## Stored records
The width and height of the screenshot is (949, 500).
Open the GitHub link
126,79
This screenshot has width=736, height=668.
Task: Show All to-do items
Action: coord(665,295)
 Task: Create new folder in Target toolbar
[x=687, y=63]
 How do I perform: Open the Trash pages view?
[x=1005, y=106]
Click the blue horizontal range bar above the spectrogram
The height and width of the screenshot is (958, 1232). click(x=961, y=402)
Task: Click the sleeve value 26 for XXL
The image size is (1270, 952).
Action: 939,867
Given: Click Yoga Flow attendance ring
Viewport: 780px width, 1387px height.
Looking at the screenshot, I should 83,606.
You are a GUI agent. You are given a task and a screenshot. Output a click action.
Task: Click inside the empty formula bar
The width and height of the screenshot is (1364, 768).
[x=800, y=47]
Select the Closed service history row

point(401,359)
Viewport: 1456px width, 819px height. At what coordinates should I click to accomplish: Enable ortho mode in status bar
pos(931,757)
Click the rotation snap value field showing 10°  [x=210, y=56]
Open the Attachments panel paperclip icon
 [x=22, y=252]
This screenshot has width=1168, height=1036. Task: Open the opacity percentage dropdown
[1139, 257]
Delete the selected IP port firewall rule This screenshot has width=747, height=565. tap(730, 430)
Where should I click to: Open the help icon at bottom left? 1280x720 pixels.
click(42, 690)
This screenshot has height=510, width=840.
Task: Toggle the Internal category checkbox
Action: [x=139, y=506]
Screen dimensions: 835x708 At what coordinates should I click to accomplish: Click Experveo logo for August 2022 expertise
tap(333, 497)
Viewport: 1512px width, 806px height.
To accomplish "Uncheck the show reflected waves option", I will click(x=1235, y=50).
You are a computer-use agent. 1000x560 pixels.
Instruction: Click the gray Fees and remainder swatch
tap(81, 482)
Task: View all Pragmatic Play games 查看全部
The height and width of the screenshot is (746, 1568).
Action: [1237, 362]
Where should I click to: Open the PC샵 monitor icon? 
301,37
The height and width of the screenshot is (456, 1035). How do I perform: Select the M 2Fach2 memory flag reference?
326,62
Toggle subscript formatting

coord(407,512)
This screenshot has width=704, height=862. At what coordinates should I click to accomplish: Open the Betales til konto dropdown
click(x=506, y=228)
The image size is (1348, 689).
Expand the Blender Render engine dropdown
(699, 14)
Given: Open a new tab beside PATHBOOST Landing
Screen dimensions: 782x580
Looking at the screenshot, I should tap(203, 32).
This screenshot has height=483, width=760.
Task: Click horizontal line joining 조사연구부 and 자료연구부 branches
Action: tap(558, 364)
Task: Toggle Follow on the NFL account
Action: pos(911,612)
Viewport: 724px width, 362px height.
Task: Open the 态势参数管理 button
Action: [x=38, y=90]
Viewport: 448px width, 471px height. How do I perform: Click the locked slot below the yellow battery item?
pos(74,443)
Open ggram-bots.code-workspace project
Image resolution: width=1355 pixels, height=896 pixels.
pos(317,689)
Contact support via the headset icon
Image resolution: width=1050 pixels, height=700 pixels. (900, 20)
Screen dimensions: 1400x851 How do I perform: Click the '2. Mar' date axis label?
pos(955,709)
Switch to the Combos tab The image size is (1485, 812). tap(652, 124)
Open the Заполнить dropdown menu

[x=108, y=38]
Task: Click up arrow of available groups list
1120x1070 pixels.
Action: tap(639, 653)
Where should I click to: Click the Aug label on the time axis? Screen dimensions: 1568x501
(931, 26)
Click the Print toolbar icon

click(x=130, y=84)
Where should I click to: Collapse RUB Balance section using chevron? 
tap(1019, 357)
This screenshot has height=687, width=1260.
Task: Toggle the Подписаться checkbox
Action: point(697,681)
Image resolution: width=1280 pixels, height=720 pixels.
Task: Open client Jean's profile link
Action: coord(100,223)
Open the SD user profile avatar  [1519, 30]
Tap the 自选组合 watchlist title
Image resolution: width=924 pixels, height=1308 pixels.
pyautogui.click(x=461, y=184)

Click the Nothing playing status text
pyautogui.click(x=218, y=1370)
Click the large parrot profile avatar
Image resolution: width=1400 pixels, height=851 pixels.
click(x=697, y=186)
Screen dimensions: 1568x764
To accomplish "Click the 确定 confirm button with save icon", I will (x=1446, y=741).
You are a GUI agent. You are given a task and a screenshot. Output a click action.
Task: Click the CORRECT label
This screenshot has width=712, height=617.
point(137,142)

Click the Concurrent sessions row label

## Exercise instructions
Filter the entries above down to the lines containing the word "will".

## Reply to the task
To accomplish "Uncheck the show reflected waves option", I will click(x=1235, y=50).
To accomplish "Click the 确定 confirm button with save icon", I will (x=1446, y=741).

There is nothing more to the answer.